EXERCISE: Every line below from the one with "At what coordinates should I click to accomplish: Open" through the one with "Task: Select the lower 32 mm dimension label" is to be repeated exactly, with no picture among them.

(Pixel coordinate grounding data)
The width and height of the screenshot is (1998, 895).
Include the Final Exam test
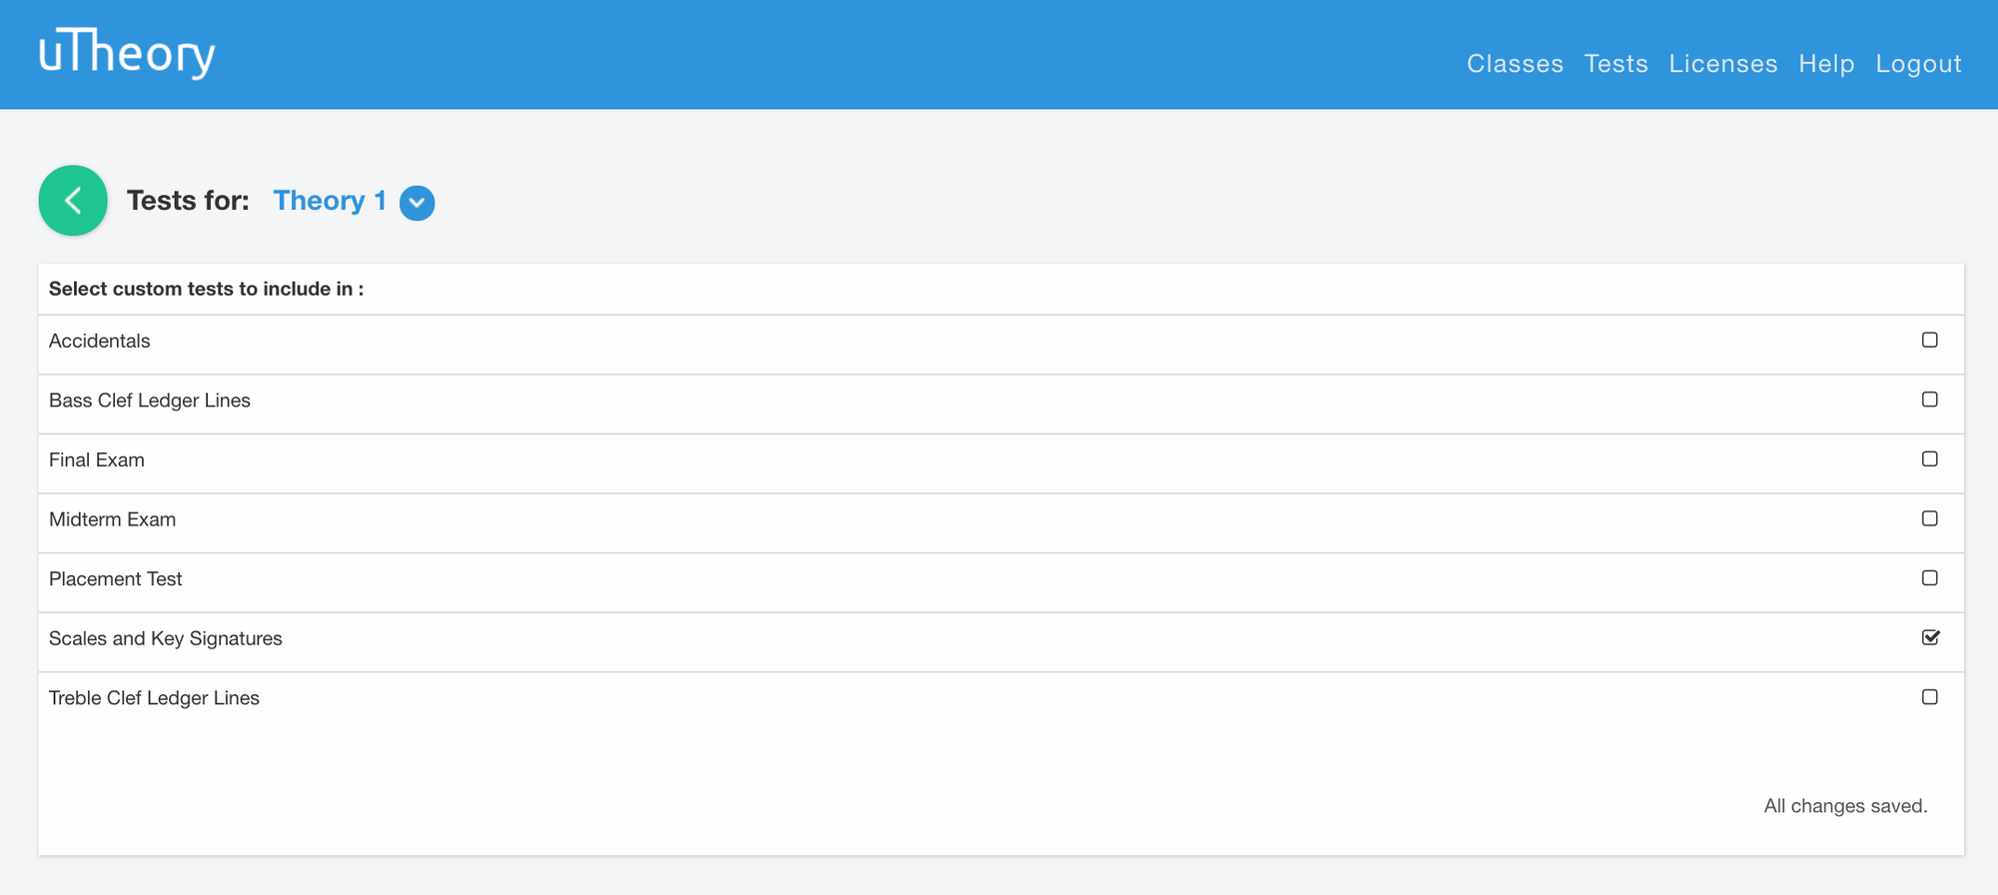point(1929,458)
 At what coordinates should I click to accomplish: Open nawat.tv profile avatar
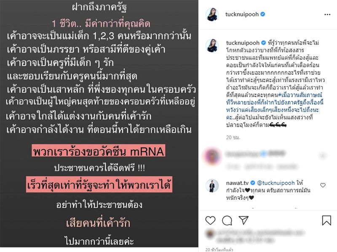pyautogui.click(x=212, y=186)
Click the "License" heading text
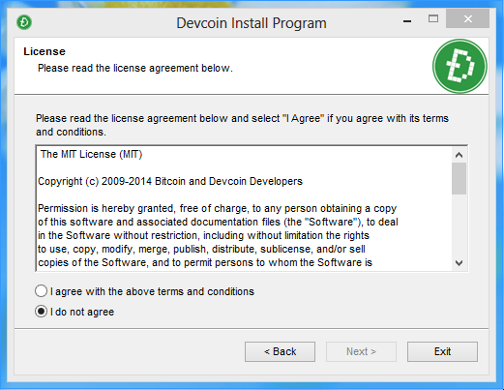 pyautogui.click(x=44, y=51)
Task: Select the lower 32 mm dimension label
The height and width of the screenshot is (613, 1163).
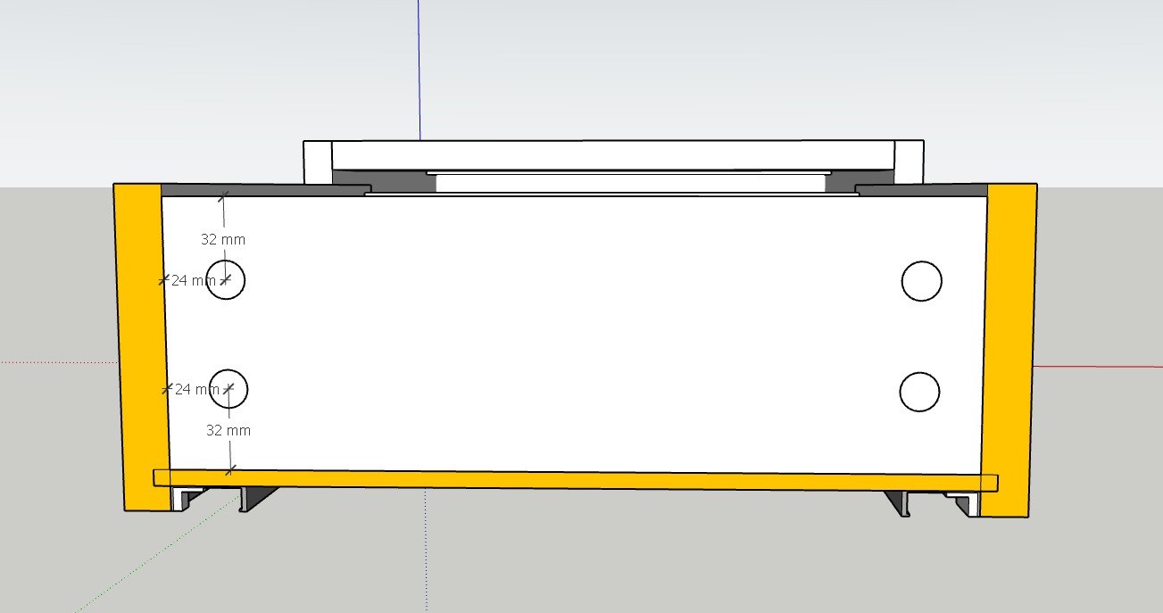Action: click(228, 430)
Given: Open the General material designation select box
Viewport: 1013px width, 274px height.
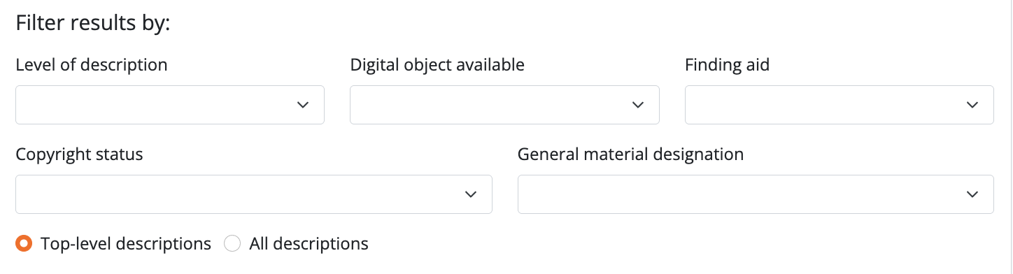Looking at the screenshot, I should click(756, 194).
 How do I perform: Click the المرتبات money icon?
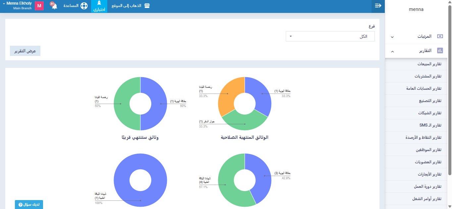point(440,36)

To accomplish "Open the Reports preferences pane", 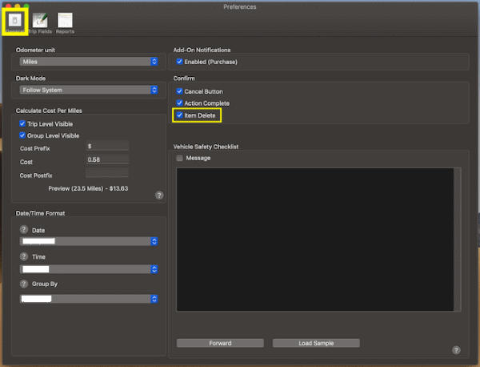I will (65, 21).
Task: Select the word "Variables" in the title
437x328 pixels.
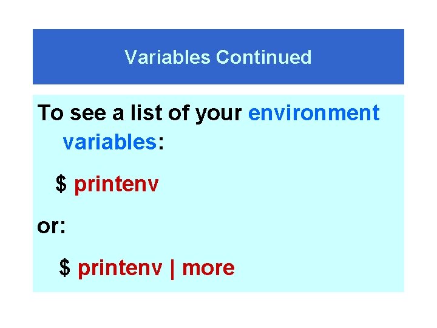Action: [x=167, y=57]
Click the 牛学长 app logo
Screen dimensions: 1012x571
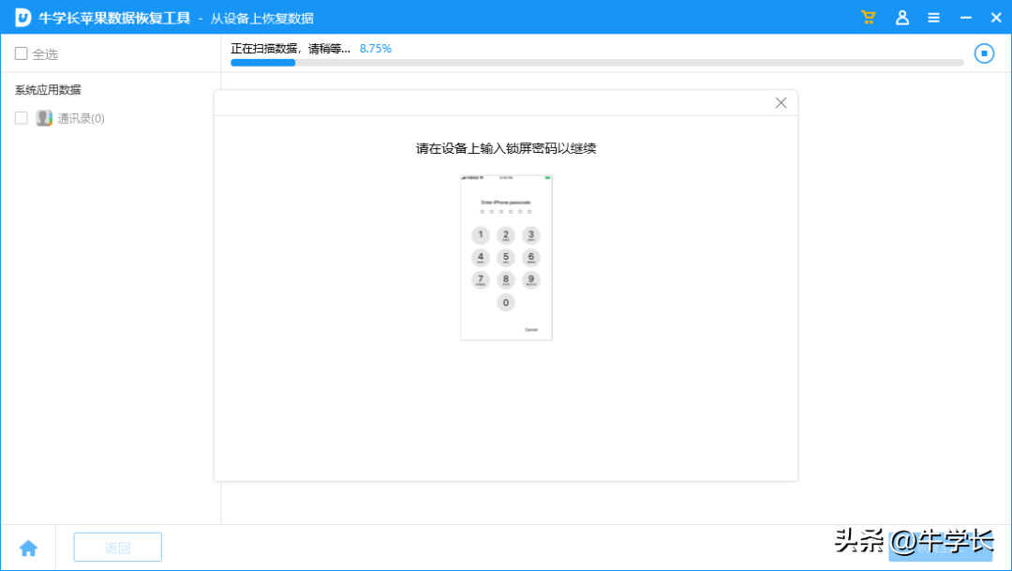tap(22, 18)
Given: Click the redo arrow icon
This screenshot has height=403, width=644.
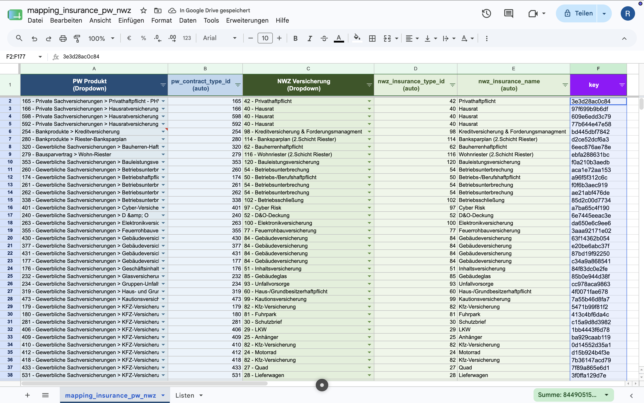Looking at the screenshot, I should coord(48,38).
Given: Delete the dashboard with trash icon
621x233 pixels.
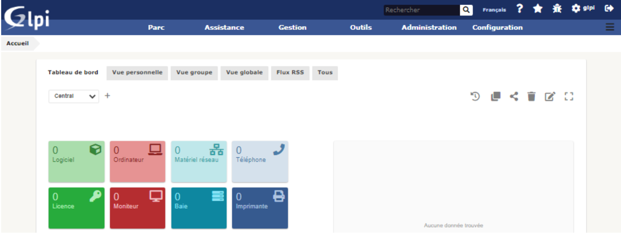Looking at the screenshot, I should 531,96.
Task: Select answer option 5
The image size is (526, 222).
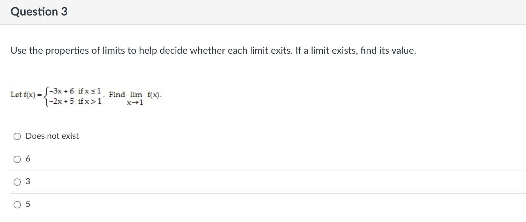Action: click(x=17, y=204)
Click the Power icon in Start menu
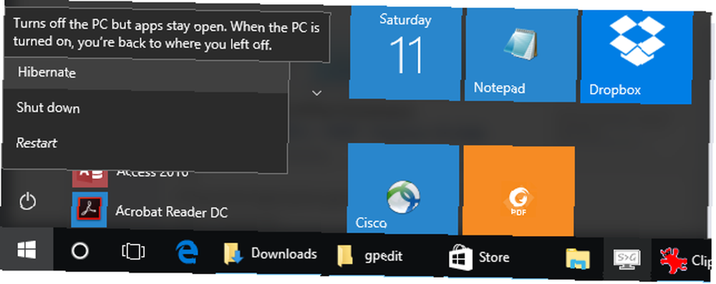716x284 pixels. pos(28,201)
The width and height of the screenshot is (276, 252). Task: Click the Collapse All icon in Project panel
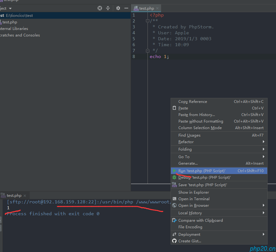pos(108,8)
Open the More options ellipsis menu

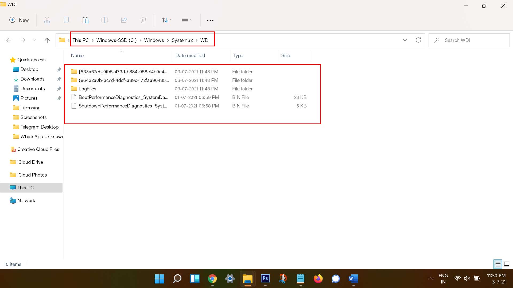(210, 20)
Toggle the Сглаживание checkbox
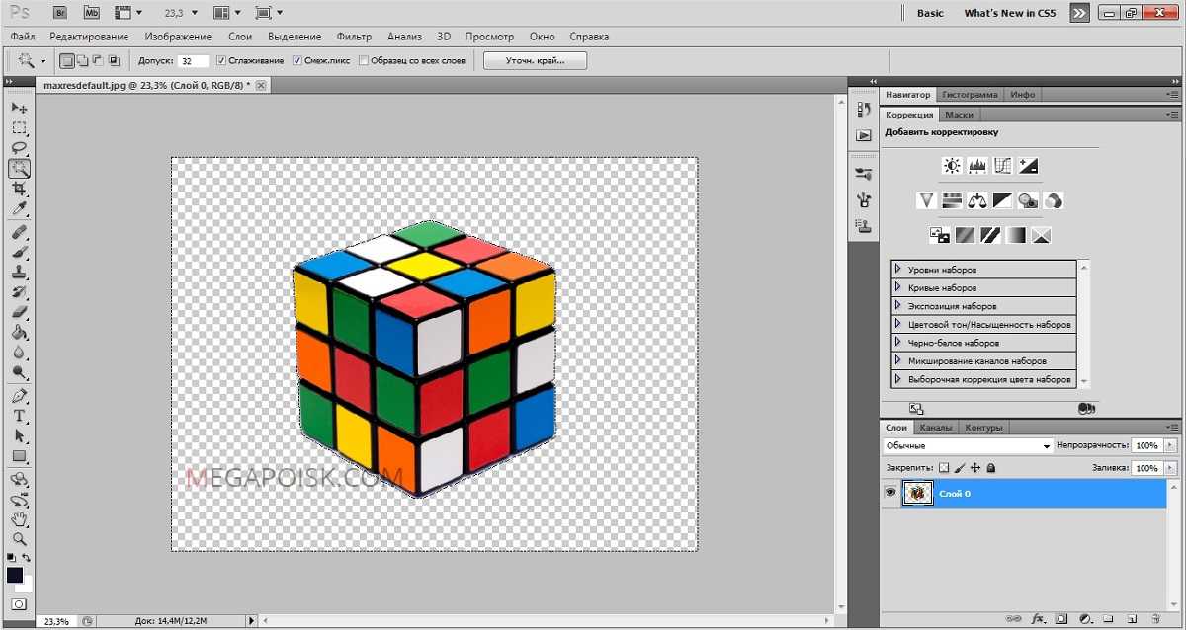This screenshot has width=1186, height=630. [x=221, y=61]
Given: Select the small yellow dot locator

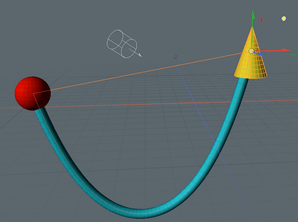Looking at the screenshot, I should (x=284, y=18).
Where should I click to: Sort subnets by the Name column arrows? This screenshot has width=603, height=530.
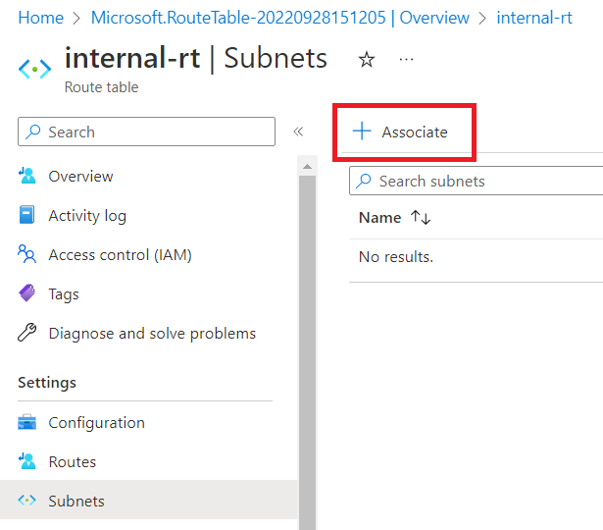(421, 218)
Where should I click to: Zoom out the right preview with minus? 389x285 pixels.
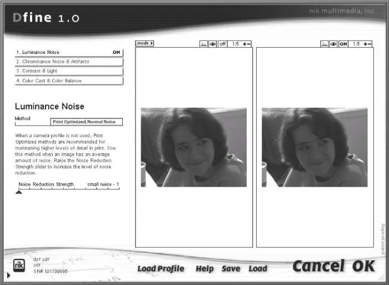coord(370,44)
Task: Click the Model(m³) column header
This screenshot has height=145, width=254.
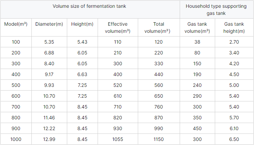Action: pyautogui.click(x=16, y=24)
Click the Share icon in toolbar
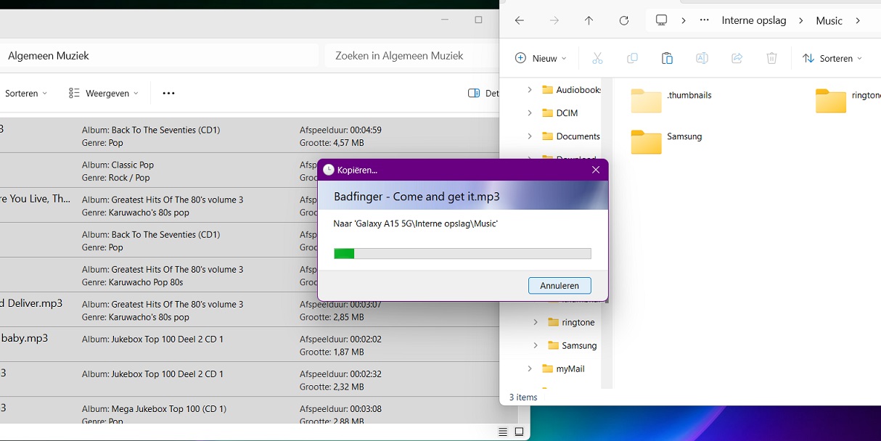The image size is (881, 441). point(737,59)
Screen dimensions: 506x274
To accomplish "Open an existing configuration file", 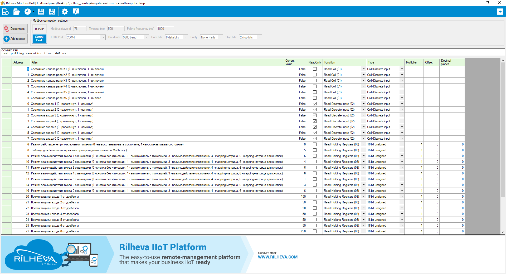I will 17,12.
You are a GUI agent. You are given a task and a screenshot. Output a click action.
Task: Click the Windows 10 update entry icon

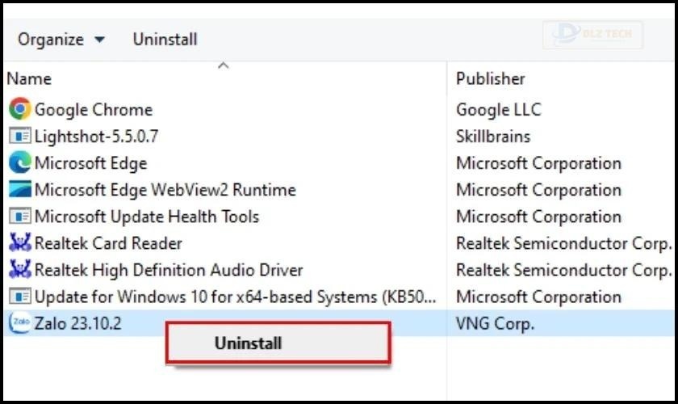[x=20, y=296]
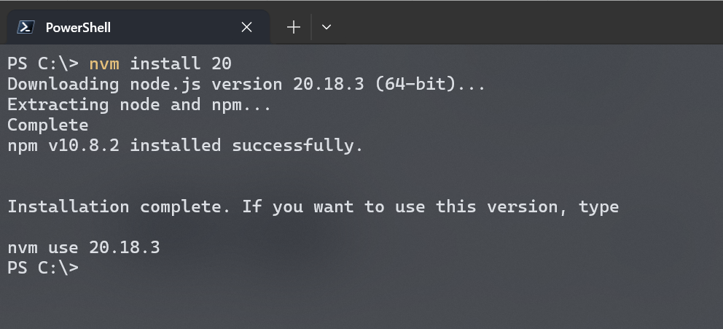Screen dimensions: 723x329
Task: Click the "nvm use 20.18.3" line
Action: point(83,247)
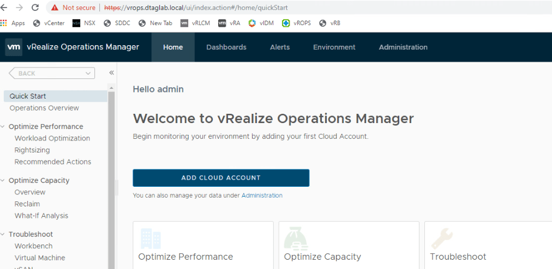The image size is (552, 269).
Task: Follow the Administration link under the button
Action: click(262, 195)
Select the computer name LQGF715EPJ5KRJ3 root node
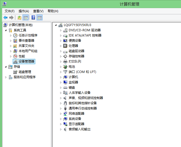This screenshot has height=147, width=181. (77, 25)
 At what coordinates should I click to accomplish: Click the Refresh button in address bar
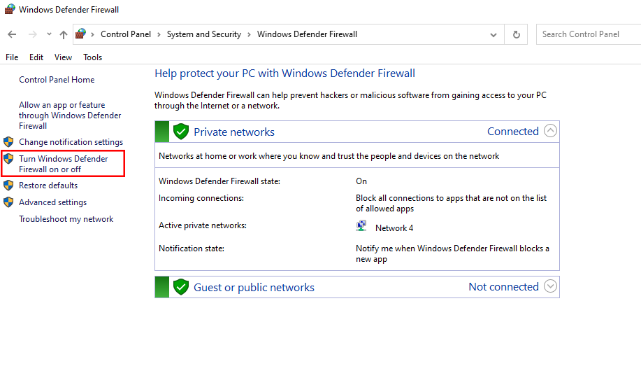[x=517, y=34]
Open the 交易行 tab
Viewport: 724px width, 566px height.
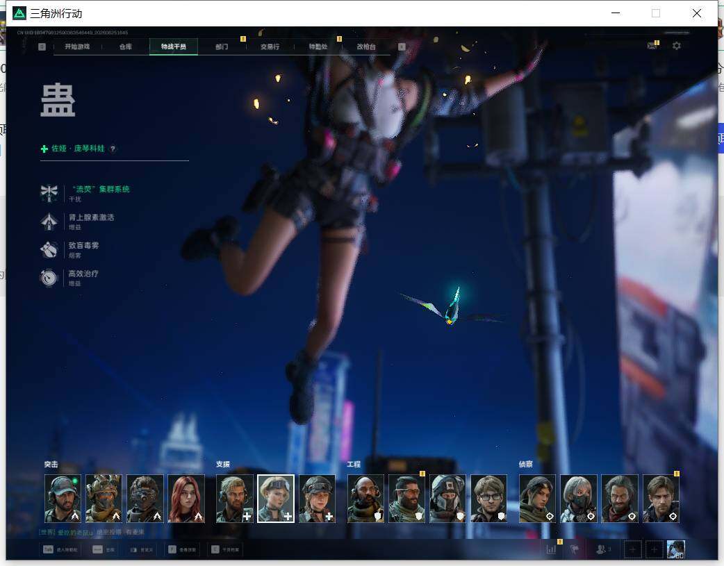tap(270, 47)
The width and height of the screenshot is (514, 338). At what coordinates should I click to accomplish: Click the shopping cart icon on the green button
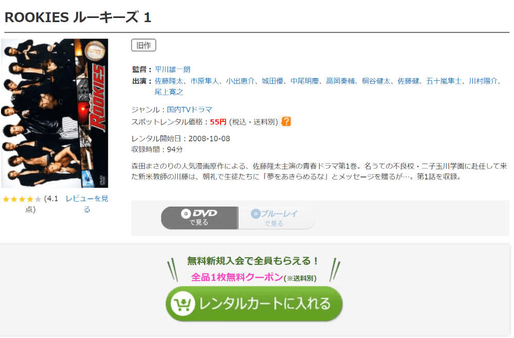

ANSWER SECTION:
 At what coordinates should I click to accomplish: Open nawat.tv profile avatar
pyautogui.click(x=212, y=186)
Click the "License" heading text
 pyautogui.click(x=44, y=51)
Task: Select the lower 32 mm dimension label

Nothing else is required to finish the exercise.